I decided to use bar chart with the ability to change the year to visualize.
It is very convinient to compare revenue among different countries with this type of chart, also color scales help to see the difference in values.
Besides, we can clearly see how revenues changed over years as we have the same scale for all the years.

Also, I thought to use the line chart, where color would represent each country,
but with barchart it is easy to see what values belongs to each country, with line chart it would be more difficult.

In [8]:
df1 = df[['Year', 'Country', 'Revenue']]

In [9]:
df1 = df1.groupby(['Year', 'Country']).sum()['Revenue'].reset_index() 

In [10]:
input_slider = alt.binding_range(min=df1.Year.min(), max=2016, step=1, name='Select year:')
select_year = alt.selection_single(name="year", fields = ['Year'], bind=input_slider, init = {'Year': 2011})

In [11]:
c1 = alt.Chart(df1).mark_bar().encode(
    x = alt.X('Country:N',
             axis = alt.Axis(titleFontSize = 18, 
                             labelAngle = 0, 
                             labelFontSize = 13, 
                             titleY = 30)),
    y = alt.Y('Revenue:Q', 
             axis = alt.Axis(format = '.1s', 
                             titleFontSize = 18, 
                             titleX = -50),
             scale = alt.Scale(domain = [df1.Revenue.min(), df1.Revenue.max()])),
    color=alt.Color('Revenue:Q',
                    scale = alt.Scale(scheme = 'goldgreen', 
                                      domain = [df1.Revenue.min(), df1.Revenue.max()]),
                    legend = alt.Legend(format = '.1s',
                                        titleFontSize = 15)),
    tooltip = alt.Tooltip('Revenue:Q', 
                          format = '.2s')
).transform_filter(select_year
).add_selection(select_year
).properties(
    title = 'Product revenue in different countries by years',
    width = 800, 
    height = 600,
    background = '#F9F9F9',
    padding = 25
).configure_title(fontSize = 20,
                  dy = -25)

In [34]:
c1

With this chart we see that the USA always had the largest revenue among all, also 2015 year was the most successfull regarding sales for all the countries.

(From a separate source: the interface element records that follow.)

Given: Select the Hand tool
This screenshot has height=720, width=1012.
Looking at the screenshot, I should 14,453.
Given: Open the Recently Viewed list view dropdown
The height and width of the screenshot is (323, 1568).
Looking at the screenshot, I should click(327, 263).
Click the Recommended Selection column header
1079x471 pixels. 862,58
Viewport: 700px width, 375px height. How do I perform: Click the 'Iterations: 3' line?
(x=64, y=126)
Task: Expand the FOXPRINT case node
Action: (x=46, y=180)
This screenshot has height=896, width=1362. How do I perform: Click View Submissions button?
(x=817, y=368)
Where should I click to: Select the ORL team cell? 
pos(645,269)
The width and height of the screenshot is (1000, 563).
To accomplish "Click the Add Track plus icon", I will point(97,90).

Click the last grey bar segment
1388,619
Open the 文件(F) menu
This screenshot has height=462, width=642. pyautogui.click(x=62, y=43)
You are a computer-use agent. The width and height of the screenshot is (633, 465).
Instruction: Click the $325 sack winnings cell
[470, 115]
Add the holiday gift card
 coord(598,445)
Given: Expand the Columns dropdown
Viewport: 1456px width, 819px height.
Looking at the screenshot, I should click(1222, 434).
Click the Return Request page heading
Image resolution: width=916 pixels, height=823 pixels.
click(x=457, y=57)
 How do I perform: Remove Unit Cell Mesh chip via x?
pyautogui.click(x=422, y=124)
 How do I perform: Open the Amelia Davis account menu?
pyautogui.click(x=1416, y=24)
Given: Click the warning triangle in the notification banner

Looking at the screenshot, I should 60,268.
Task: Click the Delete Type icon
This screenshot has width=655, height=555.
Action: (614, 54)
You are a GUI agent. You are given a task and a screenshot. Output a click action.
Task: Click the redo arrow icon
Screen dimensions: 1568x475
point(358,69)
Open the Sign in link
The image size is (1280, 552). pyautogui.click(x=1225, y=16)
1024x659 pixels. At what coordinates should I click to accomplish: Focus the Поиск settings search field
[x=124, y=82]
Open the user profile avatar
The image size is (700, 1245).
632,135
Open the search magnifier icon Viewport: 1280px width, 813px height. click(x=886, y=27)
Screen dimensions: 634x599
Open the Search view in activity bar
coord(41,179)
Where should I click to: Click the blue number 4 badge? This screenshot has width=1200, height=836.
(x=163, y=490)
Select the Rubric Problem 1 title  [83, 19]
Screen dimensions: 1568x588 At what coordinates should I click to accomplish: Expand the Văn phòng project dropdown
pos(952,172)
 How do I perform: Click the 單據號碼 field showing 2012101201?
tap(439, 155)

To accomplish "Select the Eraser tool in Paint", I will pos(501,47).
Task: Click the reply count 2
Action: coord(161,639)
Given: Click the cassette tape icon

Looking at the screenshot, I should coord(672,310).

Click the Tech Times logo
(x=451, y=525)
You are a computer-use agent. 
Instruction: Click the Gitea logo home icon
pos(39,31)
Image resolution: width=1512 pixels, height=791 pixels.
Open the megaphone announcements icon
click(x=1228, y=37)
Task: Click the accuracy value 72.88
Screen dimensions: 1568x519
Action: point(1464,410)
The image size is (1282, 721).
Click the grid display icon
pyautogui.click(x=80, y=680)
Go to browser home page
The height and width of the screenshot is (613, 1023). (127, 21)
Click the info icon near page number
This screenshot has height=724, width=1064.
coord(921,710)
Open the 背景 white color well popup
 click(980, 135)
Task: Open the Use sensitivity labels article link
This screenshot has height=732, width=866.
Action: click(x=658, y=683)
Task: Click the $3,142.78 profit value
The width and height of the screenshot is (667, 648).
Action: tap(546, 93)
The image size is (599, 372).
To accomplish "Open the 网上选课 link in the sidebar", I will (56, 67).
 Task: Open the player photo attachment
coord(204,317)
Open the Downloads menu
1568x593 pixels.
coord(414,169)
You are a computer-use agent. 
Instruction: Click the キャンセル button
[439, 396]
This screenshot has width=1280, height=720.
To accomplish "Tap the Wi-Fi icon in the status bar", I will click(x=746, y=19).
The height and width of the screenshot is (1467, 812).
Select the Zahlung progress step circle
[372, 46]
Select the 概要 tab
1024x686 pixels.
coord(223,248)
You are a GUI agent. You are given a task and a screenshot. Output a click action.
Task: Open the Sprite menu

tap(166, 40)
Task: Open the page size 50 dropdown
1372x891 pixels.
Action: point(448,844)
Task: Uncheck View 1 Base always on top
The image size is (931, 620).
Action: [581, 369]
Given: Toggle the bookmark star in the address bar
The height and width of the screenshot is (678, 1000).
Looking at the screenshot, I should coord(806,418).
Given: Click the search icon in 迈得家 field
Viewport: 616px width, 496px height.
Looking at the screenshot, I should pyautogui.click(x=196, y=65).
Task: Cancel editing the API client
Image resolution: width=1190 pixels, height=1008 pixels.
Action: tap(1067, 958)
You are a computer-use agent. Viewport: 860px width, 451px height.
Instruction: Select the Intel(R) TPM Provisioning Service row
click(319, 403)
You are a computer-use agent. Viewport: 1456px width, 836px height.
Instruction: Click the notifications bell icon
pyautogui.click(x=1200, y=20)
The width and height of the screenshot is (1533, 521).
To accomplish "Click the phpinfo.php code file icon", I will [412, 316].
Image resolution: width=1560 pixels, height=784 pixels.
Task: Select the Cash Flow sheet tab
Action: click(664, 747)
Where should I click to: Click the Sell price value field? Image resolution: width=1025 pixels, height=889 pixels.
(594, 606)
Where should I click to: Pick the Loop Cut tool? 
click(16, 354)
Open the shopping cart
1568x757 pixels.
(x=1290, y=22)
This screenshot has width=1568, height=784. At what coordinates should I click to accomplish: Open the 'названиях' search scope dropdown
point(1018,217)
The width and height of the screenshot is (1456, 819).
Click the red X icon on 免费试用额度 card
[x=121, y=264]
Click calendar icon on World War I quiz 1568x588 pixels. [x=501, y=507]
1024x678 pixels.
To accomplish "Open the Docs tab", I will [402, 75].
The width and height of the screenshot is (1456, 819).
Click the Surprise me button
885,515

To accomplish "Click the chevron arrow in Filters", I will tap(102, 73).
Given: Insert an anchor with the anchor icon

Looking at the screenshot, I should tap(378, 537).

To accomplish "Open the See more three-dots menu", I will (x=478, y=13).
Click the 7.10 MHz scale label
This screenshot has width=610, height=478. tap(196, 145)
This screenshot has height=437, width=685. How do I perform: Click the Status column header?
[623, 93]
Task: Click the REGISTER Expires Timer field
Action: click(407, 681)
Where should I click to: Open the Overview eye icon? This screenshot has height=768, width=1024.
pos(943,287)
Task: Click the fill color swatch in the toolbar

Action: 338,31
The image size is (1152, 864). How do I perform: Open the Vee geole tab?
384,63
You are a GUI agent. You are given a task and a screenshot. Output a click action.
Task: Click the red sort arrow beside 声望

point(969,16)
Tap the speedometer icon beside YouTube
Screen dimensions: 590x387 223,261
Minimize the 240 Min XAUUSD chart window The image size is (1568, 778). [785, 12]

## What was the Revenue structure of different Categories?

The next step was to discover what category brings us the most of money. And how the revenues from each category changed over years.

Here I decided to use point chart, where size and color represent the revenue.
With this diagram we clearly see the most popular category by the revenues, but it is harder to understand the difference in values.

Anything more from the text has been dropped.